The busy New Year holidays passed without a noticeable spike in infections in Sälen, but rates are now rising there — as they are elsewhere across the country in what is rapidly becoming a third wave.
On Wednesday, the head of Stockholm’s health services, Björn Eriksson, said the number of new cases in the capital had risen by 24 percent in just a week.
“I’m very concerned,” he told reporters. “If you have to travel, make sure you do it in a safe way.”
With Stockholm’s half-term holiday due to start March 1, health officials along the main routes to the mountains, and in the mountain villages themselves, are getting edgy.
They say tourists don’t always adhere to social-distancing rules en route, or at their destinations.

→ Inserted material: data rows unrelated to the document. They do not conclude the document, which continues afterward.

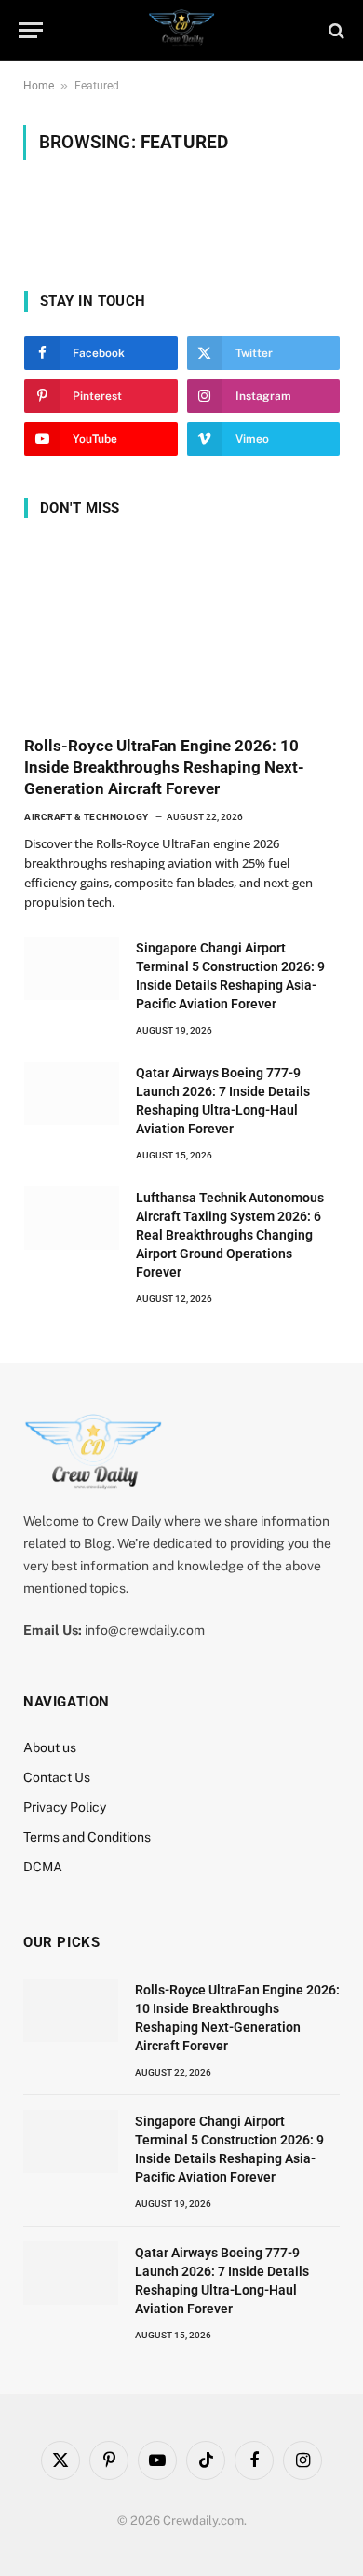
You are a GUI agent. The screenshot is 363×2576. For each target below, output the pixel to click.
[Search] (334, 30)
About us (49, 1747)
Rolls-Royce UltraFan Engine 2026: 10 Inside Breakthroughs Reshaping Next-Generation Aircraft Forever (164, 767)
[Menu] (31, 30)
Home (38, 85)
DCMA (42, 1866)
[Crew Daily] (181, 30)
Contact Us (56, 1777)
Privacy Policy (64, 1807)
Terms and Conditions (87, 1836)
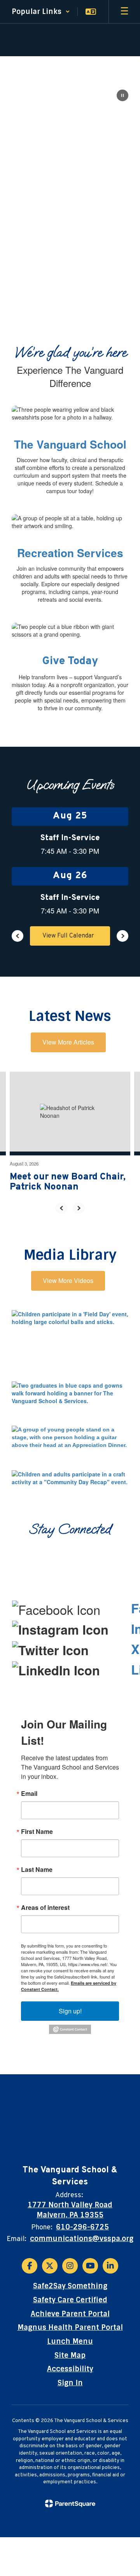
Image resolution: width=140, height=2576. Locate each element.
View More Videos (68, 1280)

“People seem to be relaxing and believing that we can celebrate half-term like normal,” Anna Skogstam, a doctor working with infection control in the county of Värmland,
told national daily Aftonbladet.
At a press briefing on Thursday, Prime Minister Stefan Löfven sought to drive home the current national guidance and warn further restrictions will come if necessary.
“We are ready to make the decisions which the infection situation demands, and that could be shutdowns or allowing municipalities to restrict access to certain places: Health and people’s lives come first,” Löfven said.
In Stöten, the swimming pool has been shut, ski schools groups reduced, and the owners of the grocery store asked people to shop alone.
But signs posted around the resort still offer visitors a warm welcome, albeit with caveats.
“Remember to keep a ski-pole’s length apart,” the signs said.